For the entries below, print exactly the lines between the line holding "[Compartir en WhatsApp] (119, 1703)" and the line holding "2026 (35, 1180)", inclusive, and nothing else.

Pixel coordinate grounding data
^^^^^^^^

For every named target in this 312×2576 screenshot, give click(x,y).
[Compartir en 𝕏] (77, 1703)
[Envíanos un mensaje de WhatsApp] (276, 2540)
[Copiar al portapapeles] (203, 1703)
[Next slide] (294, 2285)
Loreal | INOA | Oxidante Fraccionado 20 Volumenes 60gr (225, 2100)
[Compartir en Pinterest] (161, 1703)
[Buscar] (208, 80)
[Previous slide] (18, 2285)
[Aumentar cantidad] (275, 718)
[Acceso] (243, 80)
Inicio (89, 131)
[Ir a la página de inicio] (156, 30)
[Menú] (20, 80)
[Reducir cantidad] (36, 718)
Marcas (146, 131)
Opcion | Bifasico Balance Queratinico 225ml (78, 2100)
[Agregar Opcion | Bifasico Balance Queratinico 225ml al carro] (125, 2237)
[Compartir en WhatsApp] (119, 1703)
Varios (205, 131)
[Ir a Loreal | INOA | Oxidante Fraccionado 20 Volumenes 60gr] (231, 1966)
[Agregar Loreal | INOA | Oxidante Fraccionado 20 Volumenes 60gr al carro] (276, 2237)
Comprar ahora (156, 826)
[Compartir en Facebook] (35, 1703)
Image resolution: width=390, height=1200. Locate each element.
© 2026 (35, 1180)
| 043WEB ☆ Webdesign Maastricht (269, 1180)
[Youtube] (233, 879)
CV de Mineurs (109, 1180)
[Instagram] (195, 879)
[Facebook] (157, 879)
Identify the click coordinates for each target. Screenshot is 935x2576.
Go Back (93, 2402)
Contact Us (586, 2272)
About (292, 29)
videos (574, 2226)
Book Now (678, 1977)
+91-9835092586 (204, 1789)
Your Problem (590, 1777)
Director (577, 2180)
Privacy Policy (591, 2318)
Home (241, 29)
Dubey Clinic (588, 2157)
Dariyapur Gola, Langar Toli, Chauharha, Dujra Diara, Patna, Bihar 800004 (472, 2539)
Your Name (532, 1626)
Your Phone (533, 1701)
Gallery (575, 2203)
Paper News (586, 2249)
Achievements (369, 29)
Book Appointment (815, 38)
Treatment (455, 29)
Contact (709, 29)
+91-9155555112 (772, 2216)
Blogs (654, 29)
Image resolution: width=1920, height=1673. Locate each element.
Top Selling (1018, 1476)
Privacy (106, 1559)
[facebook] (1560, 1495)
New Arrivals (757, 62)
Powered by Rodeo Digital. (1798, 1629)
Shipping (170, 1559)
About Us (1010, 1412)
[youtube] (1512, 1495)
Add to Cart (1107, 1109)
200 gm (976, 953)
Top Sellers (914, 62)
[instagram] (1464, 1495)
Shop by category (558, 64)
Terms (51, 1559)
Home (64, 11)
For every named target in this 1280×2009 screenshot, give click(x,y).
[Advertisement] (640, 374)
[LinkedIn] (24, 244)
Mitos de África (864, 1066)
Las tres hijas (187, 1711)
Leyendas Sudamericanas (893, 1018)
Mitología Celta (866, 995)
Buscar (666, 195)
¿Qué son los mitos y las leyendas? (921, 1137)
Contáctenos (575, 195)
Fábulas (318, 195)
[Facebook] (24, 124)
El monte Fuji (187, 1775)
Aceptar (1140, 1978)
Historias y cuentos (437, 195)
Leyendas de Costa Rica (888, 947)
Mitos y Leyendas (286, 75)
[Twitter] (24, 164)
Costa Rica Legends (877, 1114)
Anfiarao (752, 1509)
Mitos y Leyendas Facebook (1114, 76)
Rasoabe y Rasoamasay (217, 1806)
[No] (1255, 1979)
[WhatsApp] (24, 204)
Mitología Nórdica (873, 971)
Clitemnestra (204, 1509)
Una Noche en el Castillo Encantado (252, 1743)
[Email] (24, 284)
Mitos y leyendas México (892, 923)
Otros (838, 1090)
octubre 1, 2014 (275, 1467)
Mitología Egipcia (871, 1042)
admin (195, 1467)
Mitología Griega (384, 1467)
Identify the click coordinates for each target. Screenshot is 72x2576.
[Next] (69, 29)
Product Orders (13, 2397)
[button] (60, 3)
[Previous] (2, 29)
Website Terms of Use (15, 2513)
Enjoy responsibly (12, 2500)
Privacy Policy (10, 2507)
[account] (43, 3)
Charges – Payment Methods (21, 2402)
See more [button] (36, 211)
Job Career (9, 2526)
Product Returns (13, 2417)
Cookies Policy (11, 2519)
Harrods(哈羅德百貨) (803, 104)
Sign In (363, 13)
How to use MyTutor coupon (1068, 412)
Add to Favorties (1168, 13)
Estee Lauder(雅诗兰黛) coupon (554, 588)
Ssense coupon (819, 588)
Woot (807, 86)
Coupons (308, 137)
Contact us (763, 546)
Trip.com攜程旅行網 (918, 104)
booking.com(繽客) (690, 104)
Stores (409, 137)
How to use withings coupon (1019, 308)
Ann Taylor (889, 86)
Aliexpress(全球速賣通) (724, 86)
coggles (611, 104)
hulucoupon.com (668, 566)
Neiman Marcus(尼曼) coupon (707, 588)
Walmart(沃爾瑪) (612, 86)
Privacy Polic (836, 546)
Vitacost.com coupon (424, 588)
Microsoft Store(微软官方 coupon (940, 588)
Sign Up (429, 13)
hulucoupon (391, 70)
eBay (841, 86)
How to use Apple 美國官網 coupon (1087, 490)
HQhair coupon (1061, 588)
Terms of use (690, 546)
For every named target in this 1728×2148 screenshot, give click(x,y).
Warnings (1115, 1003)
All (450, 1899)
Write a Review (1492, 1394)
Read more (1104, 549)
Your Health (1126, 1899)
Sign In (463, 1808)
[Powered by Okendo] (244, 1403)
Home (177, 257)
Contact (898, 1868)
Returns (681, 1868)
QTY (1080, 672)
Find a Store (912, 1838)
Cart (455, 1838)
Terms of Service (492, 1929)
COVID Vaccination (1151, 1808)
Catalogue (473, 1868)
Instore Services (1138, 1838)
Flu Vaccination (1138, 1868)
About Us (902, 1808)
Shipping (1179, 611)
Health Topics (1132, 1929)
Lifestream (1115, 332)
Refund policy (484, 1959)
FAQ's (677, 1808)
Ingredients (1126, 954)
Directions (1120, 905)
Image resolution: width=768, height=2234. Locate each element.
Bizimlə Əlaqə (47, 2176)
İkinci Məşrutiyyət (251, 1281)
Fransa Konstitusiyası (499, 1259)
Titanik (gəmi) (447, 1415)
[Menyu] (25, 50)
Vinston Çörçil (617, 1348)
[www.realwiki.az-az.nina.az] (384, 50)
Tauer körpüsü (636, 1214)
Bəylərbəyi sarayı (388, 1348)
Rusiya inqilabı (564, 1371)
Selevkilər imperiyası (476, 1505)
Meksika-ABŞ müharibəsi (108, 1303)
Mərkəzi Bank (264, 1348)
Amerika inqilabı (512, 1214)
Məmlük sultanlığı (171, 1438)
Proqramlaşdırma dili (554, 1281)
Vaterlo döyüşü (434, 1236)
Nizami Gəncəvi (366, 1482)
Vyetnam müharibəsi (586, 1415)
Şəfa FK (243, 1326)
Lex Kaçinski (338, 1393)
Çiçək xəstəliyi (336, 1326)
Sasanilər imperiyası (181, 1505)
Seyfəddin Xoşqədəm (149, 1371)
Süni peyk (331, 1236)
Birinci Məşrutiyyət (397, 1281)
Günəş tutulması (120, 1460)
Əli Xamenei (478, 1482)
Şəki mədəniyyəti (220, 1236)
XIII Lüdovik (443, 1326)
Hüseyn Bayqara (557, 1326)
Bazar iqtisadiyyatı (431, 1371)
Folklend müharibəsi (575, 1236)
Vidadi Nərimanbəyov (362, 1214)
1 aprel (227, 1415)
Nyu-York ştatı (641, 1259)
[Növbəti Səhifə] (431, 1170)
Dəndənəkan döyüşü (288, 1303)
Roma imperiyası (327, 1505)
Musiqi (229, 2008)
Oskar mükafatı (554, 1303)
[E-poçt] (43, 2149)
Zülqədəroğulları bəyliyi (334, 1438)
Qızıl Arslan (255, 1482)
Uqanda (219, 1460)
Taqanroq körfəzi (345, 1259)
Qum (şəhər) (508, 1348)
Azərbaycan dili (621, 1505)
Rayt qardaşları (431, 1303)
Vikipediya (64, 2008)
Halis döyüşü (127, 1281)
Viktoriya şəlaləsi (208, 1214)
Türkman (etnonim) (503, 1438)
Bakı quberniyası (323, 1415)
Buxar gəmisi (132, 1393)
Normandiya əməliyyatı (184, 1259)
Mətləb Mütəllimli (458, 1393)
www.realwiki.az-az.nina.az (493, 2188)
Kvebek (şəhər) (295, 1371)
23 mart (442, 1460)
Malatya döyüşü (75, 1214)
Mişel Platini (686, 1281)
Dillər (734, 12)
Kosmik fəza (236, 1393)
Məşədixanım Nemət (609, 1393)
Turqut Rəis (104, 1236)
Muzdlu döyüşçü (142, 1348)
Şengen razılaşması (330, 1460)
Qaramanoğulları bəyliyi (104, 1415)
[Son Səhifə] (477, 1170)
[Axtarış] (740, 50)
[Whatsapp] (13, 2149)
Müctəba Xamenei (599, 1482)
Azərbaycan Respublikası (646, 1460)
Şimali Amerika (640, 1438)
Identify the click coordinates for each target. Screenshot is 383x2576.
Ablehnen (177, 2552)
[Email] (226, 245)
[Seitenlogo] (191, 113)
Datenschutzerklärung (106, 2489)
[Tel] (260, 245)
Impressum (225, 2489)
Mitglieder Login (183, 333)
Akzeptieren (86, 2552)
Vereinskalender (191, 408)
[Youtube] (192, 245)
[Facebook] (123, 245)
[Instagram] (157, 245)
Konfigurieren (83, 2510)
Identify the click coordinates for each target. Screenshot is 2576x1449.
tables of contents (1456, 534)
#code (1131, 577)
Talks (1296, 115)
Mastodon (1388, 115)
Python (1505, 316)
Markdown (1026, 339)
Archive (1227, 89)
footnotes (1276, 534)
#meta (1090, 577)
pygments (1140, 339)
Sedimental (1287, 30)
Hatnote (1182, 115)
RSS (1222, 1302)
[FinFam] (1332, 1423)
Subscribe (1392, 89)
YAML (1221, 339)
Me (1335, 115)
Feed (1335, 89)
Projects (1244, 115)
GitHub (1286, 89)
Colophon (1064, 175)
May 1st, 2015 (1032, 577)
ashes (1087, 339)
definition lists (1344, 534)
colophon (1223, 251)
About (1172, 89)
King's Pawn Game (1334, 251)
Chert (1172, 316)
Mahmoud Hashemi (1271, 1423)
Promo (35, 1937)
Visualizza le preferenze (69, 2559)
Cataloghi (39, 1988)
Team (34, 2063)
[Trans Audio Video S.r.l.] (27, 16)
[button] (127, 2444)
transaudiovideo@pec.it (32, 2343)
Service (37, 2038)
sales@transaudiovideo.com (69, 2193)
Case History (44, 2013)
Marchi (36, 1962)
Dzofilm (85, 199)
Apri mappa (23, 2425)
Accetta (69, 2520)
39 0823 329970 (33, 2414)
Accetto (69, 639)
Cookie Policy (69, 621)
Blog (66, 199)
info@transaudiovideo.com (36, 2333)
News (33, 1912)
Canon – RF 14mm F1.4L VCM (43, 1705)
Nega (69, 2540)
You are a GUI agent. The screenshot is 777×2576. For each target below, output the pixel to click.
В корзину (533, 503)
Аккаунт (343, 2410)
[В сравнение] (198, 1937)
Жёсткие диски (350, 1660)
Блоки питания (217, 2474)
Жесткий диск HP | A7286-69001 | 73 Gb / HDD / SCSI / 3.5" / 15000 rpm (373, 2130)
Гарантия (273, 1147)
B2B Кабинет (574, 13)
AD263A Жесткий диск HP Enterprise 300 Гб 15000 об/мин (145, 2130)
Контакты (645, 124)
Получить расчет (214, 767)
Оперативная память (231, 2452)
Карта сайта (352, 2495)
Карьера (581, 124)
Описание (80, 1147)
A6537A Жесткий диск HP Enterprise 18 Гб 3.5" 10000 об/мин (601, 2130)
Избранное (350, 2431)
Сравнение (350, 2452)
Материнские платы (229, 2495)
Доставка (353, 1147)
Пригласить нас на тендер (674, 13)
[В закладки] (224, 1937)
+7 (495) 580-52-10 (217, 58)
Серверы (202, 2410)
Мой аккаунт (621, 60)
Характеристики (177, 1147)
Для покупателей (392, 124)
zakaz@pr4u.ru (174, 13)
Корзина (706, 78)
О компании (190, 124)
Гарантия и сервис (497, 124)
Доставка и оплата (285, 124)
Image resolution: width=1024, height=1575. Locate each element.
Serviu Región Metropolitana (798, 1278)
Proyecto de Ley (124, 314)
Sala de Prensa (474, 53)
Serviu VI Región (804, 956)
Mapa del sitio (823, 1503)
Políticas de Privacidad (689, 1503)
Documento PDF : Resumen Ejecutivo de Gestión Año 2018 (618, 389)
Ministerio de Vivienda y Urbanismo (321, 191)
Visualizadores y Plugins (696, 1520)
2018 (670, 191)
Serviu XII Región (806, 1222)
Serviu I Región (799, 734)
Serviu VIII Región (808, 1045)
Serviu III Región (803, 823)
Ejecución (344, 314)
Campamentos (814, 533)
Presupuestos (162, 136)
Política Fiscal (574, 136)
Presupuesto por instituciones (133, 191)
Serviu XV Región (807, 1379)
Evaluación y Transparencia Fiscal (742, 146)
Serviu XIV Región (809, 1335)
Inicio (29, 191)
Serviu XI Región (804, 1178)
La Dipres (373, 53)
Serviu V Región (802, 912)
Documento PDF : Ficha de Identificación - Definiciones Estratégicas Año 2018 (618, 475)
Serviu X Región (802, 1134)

^^^^^^^^

Answer for the task:
[Compartir en WhatsApp] (119, 1703)
Varios (205, 131)
[Ir a Loreal | INOA | Oxidante Fraccionado 20 Volumenes 60gr] (231, 1966)
[Agregar Loreal | INOA | Oxidante Fraccionado 20 Volumenes 60gr al carro] (276, 2237)
Comprar ahora (156, 826)
[Compartir en Facebook] (35, 1703)
Image resolution: width=390, height=1200. Locate each element.
© 2026 (35, 1180)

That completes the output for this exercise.